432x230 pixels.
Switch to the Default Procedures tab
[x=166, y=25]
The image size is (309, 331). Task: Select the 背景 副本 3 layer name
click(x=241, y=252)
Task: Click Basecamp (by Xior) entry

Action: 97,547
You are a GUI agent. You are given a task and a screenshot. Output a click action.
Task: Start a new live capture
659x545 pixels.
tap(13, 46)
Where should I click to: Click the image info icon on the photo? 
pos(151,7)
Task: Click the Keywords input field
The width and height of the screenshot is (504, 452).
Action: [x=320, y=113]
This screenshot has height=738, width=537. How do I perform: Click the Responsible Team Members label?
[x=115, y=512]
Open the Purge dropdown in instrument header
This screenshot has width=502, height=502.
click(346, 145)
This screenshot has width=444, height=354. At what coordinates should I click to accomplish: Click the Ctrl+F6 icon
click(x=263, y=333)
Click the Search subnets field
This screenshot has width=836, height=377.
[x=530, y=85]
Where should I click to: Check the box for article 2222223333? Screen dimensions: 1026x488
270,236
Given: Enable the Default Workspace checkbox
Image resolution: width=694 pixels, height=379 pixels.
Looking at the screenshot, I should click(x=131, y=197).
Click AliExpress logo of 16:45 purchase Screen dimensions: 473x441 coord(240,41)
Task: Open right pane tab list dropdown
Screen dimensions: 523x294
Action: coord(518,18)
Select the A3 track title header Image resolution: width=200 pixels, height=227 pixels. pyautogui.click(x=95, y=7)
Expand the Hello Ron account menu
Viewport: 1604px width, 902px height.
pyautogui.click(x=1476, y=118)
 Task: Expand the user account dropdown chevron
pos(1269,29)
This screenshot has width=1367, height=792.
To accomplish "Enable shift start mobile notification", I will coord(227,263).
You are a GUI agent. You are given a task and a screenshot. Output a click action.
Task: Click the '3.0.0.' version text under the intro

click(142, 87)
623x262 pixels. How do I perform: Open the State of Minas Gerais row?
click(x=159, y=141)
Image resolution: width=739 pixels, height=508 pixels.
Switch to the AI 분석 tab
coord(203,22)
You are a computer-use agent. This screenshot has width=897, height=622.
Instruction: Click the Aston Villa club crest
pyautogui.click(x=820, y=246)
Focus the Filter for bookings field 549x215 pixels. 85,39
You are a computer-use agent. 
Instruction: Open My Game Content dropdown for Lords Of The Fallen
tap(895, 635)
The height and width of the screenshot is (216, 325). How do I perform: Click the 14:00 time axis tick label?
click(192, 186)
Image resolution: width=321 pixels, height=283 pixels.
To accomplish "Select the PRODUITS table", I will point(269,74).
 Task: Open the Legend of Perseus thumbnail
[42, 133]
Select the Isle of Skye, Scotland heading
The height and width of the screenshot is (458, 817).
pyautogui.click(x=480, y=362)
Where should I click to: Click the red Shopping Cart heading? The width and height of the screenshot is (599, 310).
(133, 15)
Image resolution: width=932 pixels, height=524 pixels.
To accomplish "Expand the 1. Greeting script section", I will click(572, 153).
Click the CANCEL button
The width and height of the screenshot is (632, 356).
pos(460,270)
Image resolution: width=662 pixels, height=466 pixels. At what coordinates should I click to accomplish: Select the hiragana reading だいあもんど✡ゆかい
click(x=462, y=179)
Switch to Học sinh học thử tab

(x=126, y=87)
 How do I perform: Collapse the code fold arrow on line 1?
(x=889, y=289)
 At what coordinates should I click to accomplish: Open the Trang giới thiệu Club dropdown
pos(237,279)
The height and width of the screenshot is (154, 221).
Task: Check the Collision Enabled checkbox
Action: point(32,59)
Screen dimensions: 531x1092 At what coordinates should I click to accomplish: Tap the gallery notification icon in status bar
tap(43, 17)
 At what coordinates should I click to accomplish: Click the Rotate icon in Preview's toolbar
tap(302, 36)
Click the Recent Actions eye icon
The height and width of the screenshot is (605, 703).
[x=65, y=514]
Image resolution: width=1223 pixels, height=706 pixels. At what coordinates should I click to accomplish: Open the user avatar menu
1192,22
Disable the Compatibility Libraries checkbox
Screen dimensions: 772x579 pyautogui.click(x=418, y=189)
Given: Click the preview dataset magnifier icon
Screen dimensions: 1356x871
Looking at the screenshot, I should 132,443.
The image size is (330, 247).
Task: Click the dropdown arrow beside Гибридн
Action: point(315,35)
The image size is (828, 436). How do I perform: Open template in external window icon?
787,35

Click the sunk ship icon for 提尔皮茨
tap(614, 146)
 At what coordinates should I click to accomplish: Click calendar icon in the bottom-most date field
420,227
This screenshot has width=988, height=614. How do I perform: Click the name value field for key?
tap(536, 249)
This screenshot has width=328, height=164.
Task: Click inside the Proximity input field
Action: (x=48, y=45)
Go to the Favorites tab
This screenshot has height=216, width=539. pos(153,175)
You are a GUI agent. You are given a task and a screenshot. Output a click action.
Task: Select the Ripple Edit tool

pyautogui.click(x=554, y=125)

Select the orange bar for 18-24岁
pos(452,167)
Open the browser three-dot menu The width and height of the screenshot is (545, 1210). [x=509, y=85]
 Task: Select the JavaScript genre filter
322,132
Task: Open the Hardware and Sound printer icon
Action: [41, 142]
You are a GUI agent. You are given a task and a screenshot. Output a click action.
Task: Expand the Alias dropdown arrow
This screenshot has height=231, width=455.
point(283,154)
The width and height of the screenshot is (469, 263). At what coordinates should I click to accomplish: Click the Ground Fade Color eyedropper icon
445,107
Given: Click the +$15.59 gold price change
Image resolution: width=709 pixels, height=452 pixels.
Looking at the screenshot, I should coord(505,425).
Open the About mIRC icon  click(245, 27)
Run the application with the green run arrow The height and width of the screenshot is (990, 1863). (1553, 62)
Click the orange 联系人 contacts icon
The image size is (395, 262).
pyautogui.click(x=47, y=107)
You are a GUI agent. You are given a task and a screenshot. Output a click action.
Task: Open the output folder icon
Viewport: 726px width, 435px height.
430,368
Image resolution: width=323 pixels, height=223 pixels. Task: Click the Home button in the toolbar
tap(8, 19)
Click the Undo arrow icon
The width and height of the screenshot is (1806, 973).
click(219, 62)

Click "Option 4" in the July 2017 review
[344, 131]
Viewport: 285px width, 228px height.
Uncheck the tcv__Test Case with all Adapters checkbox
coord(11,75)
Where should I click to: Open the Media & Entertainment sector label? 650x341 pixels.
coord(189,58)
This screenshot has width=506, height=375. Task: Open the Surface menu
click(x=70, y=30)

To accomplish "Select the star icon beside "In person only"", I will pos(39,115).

_What the exercise asks:_ Rewrite all of the entries above with "Search subnets" swapped for "Filter subnets", leaving everything else unchanged.

_The reply:_
432x230 pixels.
Switch to the Default Procedures tab
[x=166, y=25]
The image size is (309, 331). Task: Select the 背景 副本 3 layer name
click(x=241, y=252)
Task: Click Basecamp (by Xior) entry

Action: 97,547
You are a GUI agent. You are given a task and a screenshot. Output a click action.
Task: Start a new live capture
659x545 pixels.
tap(13, 46)
Where should I click to: Click the image info icon on the photo? 
pos(151,7)
Task: Click the Keywords input field
The width and height of the screenshot is (504, 452).
Action: [x=320, y=113]
This screenshot has height=738, width=537. How do I perform: Click the Responsible Team Members label?
[x=115, y=512]
Open the Purge dropdown in instrument header
This screenshot has width=502, height=502.
click(346, 145)
This screenshot has width=444, height=354. At what coordinates should I click to accomplish: Click the Ctrl+F6 icon
click(x=263, y=333)
Click the Filter subnets field
This screenshot has width=836, height=377.
[x=530, y=85]
Where should I click to: Check the box for article 2222223333? Screen dimensions: 1026x488
270,236
Given: Enable the Default Workspace checkbox
Image resolution: width=694 pixels, height=379 pixels.
Looking at the screenshot, I should click(x=131, y=197).
Click AliExpress logo of 16:45 purchase Screen dimensions: 473x441 coord(240,41)
Task: Open right pane tab list dropdown
Screen dimensions: 523x294
Action: coord(518,18)
Select the A3 track title header Image resolution: width=200 pixels, height=227 pixels. pyautogui.click(x=95, y=7)
Expand the Hello Ron account menu
Viewport: 1604px width, 902px height.
pyautogui.click(x=1476, y=118)
 Task: Expand the user account dropdown chevron
pos(1269,29)
This screenshot has width=1367, height=792.
To accomplish "Enable shift start mobile notification", I will coord(227,263).
You are a GUI agent. You are given a task and a screenshot. Output a click action.
Task: Click the '3.0.0.' version text under the intro

click(142, 87)
623x262 pixels. How do I perform: Open the State of Minas Gerais row?
click(x=159, y=141)
Image resolution: width=739 pixels, height=508 pixels.
Switch to the AI 분석 tab
coord(203,22)
You are a computer-use agent. This screenshot has width=897, height=622.
Instruction: Click the Aston Villa club crest
pyautogui.click(x=820, y=246)
Focus the Filter for bookings field 549x215 pixels. 85,39
You are a computer-use agent. 
Instruction: Open My Game Content dropdown for Lords Of The Fallen
tap(895, 635)
The height and width of the screenshot is (216, 325). How do I perform: Click the 14:00 time axis tick label?
click(192, 186)
Image resolution: width=321 pixels, height=283 pixels.
To accomplish "Select the PRODUITS table", I will point(269,74).
 Task: Open the Legend of Perseus thumbnail
[42, 133]
Select the Isle of Skye, Scotland heading
The height and width of the screenshot is (458, 817).
pyautogui.click(x=480, y=362)
Where should I click to: Click the red Shopping Cart heading? The width and height of the screenshot is (599, 310).
(133, 15)
Image resolution: width=932 pixels, height=524 pixels.
To accomplish "Expand the 1. Greeting script section", I will click(572, 153).
Click the CANCEL button
The width and height of the screenshot is (632, 356).
pos(460,270)
Image resolution: width=662 pixels, height=466 pixels. At what coordinates should I click to accomplish: Select the hiragana reading だいあもんど✡ゆかい
click(x=462, y=179)
Switch to Học sinh học thử tab

(x=126, y=87)
 How do I perform: Collapse the code fold arrow on line 1?
(x=889, y=289)
 At what coordinates should I click to accomplish: Open the Trang giới thiệu Club dropdown
pos(237,279)
The height and width of the screenshot is (154, 221).
Task: Check the Collision Enabled checkbox
Action: point(32,59)
Screen dimensions: 531x1092 At what coordinates should I click to accomplish: Tap the gallery notification icon in status bar
tap(43, 17)
 At what coordinates should I click to accomplish: Click the Rotate icon in Preview's toolbar
tap(302, 36)
Click the Recent Actions eye icon
The height and width of the screenshot is (605, 703).
[x=65, y=514]
Image resolution: width=1223 pixels, height=706 pixels. At what coordinates should I click to accomplish: Open the user avatar menu
1192,22
Disable the Compatibility Libraries checkbox
Screen dimensions: 772x579 pyautogui.click(x=418, y=189)
Given: Click the preview dataset magnifier icon
Screen dimensions: 1356x871
Looking at the screenshot, I should 132,443.
The image size is (330, 247).
Task: Click the dropdown arrow beside Гибридн
Action: point(315,35)
The image size is (828, 436). How do I perform: Open template in external window icon?
787,35

Click the sunk ship icon for 提尔皮茨
tap(614, 146)
 At what coordinates should I click to accomplish: Click calendar icon in the bottom-most date field
420,227
This screenshot has width=988, height=614. How do I perform: Click the name value field for key?
tap(536, 249)
This screenshot has width=328, height=164.
Task: Click inside the Proximity input field
Action: (x=48, y=45)
Go to the Favorites tab
This screenshot has height=216, width=539. pos(153,175)
You are a GUI agent. You are given a task and a screenshot. Output a click action.
Task: Select the Ripple Edit tool

pyautogui.click(x=554, y=125)

Select the orange bar for 18-24岁
pos(452,167)
Open the browser three-dot menu The width and height of the screenshot is (545, 1210). [x=509, y=85]
 Task: Select the JavaScript genre filter
322,132
Task: Open the Hardware and Sound printer icon
Action: [41, 142]
You are a GUI agent. You are given a task and a screenshot. Output a click action.
Task: Expand the Alias dropdown arrow
This screenshot has height=231, width=455.
point(283,154)
The width and height of the screenshot is (469, 263). At what coordinates should I click to accomplish: Click the Ground Fade Color eyedropper icon
445,107
Given: Click the +$15.59 gold price change
Image resolution: width=709 pixels, height=452 pixels.
Looking at the screenshot, I should coord(505,425).
Open the About mIRC icon  click(245, 27)
Run the application with the green run arrow The height and width of the screenshot is (990, 1863). (1553, 62)
Click the orange 联系人 contacts icon
The image size is (395, 262).
pyautogui.click(x=47, y=107)
You are a GUI agent. You are given a task and a screenshot. Output a click action.
Task: Open the output folder icon
Viewport: 726px width, 435px height.
430,368
Image resolution: width=323 pixels, height=223 pixels. Task: Click the Home button in the toolbar
tap(8, 19)
Click the Undo arrow icon
The width and height of the screenshot is (1806, 973).
click(219, 62)

Click "Option 4" in the July 2017 review
[344, 131]
Viewport: 285px width, 228px height.
Uncheck the tcv__Test Case with all Adapters checkbox
coord(11,75)
Where should I click to: Open the Media & Entertainment sector label? 650x341 pixels.
coord(189,58)
This screenshot has width=506, height=375. Task: Open the Surface menu
click(x=70, y=30)

To accomplish "Select the star icon beside "In person only"", I will pos(39,115).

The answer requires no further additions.